Given request:
Give every line of the entries below as a JSON list of strings, one string per line, leaving out the blank lines.
□ □ □ □ □ □ □
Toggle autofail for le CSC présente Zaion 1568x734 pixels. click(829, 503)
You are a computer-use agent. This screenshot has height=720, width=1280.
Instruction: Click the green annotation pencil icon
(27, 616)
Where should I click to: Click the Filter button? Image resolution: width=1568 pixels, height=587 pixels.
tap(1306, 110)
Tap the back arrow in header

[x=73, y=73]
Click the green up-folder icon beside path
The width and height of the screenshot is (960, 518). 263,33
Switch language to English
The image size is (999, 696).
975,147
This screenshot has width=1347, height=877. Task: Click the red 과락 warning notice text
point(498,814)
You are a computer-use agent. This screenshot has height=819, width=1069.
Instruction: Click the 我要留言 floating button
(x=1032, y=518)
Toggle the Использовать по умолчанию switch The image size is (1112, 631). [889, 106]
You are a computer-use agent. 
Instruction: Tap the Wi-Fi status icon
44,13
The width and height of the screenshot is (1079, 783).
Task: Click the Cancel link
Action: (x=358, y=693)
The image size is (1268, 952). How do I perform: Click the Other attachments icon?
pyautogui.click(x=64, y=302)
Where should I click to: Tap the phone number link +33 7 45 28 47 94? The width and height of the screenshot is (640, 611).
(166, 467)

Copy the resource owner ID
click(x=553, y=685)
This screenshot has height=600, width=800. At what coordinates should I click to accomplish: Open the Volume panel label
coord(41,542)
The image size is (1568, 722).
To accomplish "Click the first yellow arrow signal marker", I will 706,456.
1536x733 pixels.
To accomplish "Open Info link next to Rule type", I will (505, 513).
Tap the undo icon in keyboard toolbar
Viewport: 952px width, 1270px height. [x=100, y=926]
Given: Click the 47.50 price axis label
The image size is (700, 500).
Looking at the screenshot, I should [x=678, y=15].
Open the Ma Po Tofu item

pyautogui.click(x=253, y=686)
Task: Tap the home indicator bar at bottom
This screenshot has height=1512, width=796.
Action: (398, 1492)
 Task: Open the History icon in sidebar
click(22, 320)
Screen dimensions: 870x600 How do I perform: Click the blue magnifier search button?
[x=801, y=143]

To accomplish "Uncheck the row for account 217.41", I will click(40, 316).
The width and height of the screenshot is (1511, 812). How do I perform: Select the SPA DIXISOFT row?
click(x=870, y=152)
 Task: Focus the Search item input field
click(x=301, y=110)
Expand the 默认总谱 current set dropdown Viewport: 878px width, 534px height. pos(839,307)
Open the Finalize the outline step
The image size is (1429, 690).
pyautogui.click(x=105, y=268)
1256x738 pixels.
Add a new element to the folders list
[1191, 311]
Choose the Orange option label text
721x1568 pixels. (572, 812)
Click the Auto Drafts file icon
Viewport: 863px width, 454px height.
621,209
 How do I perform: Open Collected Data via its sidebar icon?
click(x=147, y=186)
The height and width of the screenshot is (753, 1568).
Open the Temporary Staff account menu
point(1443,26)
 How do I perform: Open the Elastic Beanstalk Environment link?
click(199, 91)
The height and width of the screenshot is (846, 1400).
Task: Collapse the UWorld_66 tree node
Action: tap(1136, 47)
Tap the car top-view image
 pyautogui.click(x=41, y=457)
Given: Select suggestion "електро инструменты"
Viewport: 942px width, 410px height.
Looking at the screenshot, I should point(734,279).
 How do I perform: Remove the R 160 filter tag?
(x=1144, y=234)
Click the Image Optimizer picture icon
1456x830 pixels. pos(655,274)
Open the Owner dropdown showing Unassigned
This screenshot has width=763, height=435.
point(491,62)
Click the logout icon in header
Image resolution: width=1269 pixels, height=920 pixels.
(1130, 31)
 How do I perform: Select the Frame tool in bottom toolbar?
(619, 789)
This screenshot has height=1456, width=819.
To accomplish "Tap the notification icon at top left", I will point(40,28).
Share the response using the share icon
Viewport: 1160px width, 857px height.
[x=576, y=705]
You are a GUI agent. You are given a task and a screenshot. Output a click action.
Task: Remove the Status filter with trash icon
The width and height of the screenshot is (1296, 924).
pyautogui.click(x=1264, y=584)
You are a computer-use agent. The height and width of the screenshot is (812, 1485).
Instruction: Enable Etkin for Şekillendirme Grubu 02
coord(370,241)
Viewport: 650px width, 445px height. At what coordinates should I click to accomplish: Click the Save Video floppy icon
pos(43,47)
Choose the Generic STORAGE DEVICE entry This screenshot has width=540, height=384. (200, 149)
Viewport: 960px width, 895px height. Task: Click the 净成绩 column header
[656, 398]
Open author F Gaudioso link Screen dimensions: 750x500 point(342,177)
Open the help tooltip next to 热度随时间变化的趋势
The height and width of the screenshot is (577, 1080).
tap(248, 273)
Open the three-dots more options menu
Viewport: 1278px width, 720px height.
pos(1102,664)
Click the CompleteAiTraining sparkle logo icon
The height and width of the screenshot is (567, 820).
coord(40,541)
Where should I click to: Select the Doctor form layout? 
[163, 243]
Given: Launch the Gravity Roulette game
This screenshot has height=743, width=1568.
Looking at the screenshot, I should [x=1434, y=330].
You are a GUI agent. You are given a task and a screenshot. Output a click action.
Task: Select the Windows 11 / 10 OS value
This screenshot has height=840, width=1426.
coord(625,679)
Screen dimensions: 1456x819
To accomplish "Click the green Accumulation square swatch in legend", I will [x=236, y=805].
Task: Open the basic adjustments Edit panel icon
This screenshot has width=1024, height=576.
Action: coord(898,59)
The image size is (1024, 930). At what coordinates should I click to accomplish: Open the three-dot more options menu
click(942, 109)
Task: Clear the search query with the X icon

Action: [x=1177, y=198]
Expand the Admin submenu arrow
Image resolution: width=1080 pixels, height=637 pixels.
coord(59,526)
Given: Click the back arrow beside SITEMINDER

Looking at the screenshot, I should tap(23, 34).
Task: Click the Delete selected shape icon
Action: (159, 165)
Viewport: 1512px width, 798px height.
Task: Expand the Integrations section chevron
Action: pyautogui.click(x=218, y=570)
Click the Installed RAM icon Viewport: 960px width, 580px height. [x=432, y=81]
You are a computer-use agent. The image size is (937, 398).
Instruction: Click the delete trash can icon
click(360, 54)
□ □ □ □ □ □ □
The answer:
[
  "Toggle autofail for le CSC présente Zaion 1568x734 pixels. click(829, 503)",
  "You are a computer-use agent. This screenshot has height=720, width=1280.",
  "Instruction: Click the green annotation pencil icon",
  "(27, 616)",
  "Where should I click to: Click the Filter button? Image resolution: width=1568 pixels, height=587 pixels.",
  "tap(1306, 110)",
  "Tap the back arrow in header",
  "[x=73, y=73]",
  "Click the green up-folder icon beside path",
  "The width and height of the screenshot is (960, 518). 263,33",
  "Switch language to English",
  "The image size is (999, 696).",
  "975,147",
  "This screenshot has width=1347, height=877. Task: Click the red 과락 warning notice text",
  "point(498,814)",
  "You are a computer-use agent. This screenshot has height=819, width=1069.",
  "Instruction: Click the 我要留言 floating button",
  "(x=1032, y=518)",
  "Toggle the Использовать по умолчанию switch The image size is (1112, 631). [889, 106]",
  "You are a computer-use agent. ",
  "Instruction: Tap the Wi-Fi status icon",
  "44,13",
  "The width and height of the screenshot is (1079, 783).",
  "Task: Click the Cancel link",
  "Action: (x=358, y=693)",
  "The image size is (1268, 952). How do I perform: Click the Other attachments icon?",
  "pyautogui.click(x=64, y=302)",
  "Where should I click to: Tap the phone number link +33 7 45 28 47 94? The width and height of the screenshot is (640, 611).",
  "(166, 467)",
  "Copy the resource owner ID",
  "click(x=553, y=685)",
  "This screenshot has height=600, width=800. At what coordinates should I click to accomplish: Open the Volume panel label",
  "coord(41,542)",
  "The image size is (1568, 722).",
  "To accomplish \"Click the first yellow arrow signal marker\", I will 706,456.",
  "1536x733 pixels.",
  "To accomplish \"Open Info link next to Rule type\", I will (505, 513).",
  "Tap the undo icon in keyboard toolbar",
  "Viewport: 952px width, 1270px height. [x=100, y=926]",
  "Given: Click the 47.50 price axis label",
  "The image size is (700, 500).",
  "Looking at the screenshot, I should [x=678, y=15].",
  "Open the Ma Po Tofu item",
  "pyautogui.click(x=253, y=686)",
  "Task: Tap the home indicator bar at bottom",
  "This screenshot has height=1512, width=796.",
  "Action: (398, 1492)",
  " Task: Open the History icon in sidebar",
  "click(22, 320)",
  "Screen dimensions: 870x600 How do I perform: Click the blue magnifier search button?",
  "[x=801, y=143]",
  "To accomplish \"Uncheck the row for account 217.41\", I will click(40, 316).",
  "The width and height of the screenshot is (1511, 812). How do I perform: Select the SPA DIXISOFT row?",
  "click(x=870, y=152)",
  " Task: Focus the Search item input field",
  "click(x=301, y=110)",
  "Expand the 默认总谱 current set dropdown Viewport: 878px width, 534px height. pos(839,307)",
  "Open the Finalize the outline step",
  "The image size is (1429, 690).",
  "pyautogui.click(x=105, y=268)",
  "1256x738 pixels.",
  "Add a new element to the folders list",
  "[1191, 311]",
  "Choose the Orange option label text",
  "721x1568 pixels. (572, 812)",
  "Click the Auto Drafts file icon",
  "Viewport: 863px width, 454px height.",
  "621,209",
  " How do I perform: Open Collected Data via its sidebar icon?",
  "click(x=147, y=186)",
  "The height and width of the screenshot is (753, 1568).",
  "Open the Temporary Staff account menu",
  "point(1443,26)",
  " How do I perform: Open the Elastic Beanstalk Environment link?",
  "click(199, 91)",
  "The height and width of the screenshot is (846, 1400).",
  "Task: Collapse the UWorld_66 tree node",
  "Action: tap(1136, 47)",
  "Tap the car top-view image",
  " pyautogui.click(x=41, y=457)",
  "Given: Select suggestion \"електро инструменты\"",
  "Viewport: 942px width, 410px height.",
  "Looking at the screenshot, I should point(734,279).",
  " How do I perform: Remove the R 160 filter tag?",
  "(x=1144, y=234)",
  "Click the Image Optimizer picture icon",
  "1456x830 pixels. pos(655,274)",
  "Open the Owner dropdown showing Unassigned",
  "This screenshot has width=763, height=435.",
  "point(491,62)",
  "Click the logout icon in header",
  "Image resolution: width=1269 pixels, height=920 pixels.",
  "(1130, 31)",
  " How do I perform: Select the Frame tool in bottom toolbar?",
  "(619, 789)",
  "This screenshot has height=1456, width=819.",
  "To accomplish \"Tap the notification icon at top left\", I will point(40,28).",
  "Share the response using the share icon",
  "Viewport: 1160px width, 857px height.",
  "[x=576, y=705]",
  "You are a GUI agent. You are given a task and a screenshot. Output a click action.",
  "Task: Remove the Status filter with trash icon",
  "The width and height of the screenshot is (1296, 924).",
  "pyautogui.click(x=1264, y=584)",
  "You are a computer-use agent. The height and width of the screenshot is (812, 1485).",
  "Instruction: Enable Etkin for Şekillendirme Grubu 02",
  "coord(370,241)",
  "Viewport: 650px width, 445px height. At what coordinates should I click to accomplish: Click the Save Video floppy icon",
  "pos(43,47)",
  "Choose the Generic STORAGE DEVICE entry This screenshot has width=540, height=384. (200, 149)",
  "Viewport: 960px width, 895px height. Task: Click the 净成绩 column header",
  "[656, 398]",
  "Open author F Gaudioso link Screen dimensions: 750x500 point(342,177)",
  "Open the help tooltip next to 热度随时间变化的趋势",
  "The height and width of the screenshot is (577, 1080).",
  "tap(248, 273)",
  "Open the three-dots more options menu",
  "Viewport: 1278px width, 720px height.",
  "pos(1102,664)",
  "Click the CompleteAiTraining sparkle logo icon",
  "The height and width of the screenshot is (567, 820).",
  "coord(40,541)",
  "Where should I click to: Select the Doctor form layout? ",
  "[163, 243]",
  "Given: Launch the Gravity Roulette game",
  "This screenshot has height=743, width=1568.",
  "Looking at the screenshot, I should [x=1434, y=330].",
  "You are a GUI agent. You are given a task and a screenshot. Output a click action.",
  "Task: Select the Windows 11 / 10 OS value",
  "This screenshot has height=840, width=1426.",
  "coord(625,679)",
  "Screen dimensions: 1456x819",
  "To accomplish \"Click the green Accumulation square swatch in legend\", I will [x=236, y=805].",
  "Task: Open the basic adjustments Edit panel icon",
  "This screenshot has width=1024, height=576.",
  "Action: coord(898,59)",
  "The image size is (1024, 930). At what coordinates should I click to accomplish: Open the three-dot more options menu",
  "click(942, 109)",
  "Task: Clear the search query with the X icon",
  "Action: [x=1177, y=198]",
  "Expand the Admin submenu arrow",
  "Image resolution: width=1080 pixels, height=637 pixels.",
  "coord(59,526)",
  "Given: Click the back arrow beside SITEMINDER",
  "Looking at the screenshot, I should tap(23, 34).",
  "Task: Click the Delete selected shape icon",
  "Action: (159, 165)",
  "Viewport: 1512px width, 798px height.",
  "Task: Expand the Integrations section chevron",
  "Action: pyautogui.click(x=218, y=570)",
  "Click the Installed RAM icon Viewport: 960px width, 580px height. [x=432, y=81]",
  "You are a computer-use agent. The image size is (937, 398).",
  "Instruction: Click the delete trash can icon",
  "click(360, 54)"
]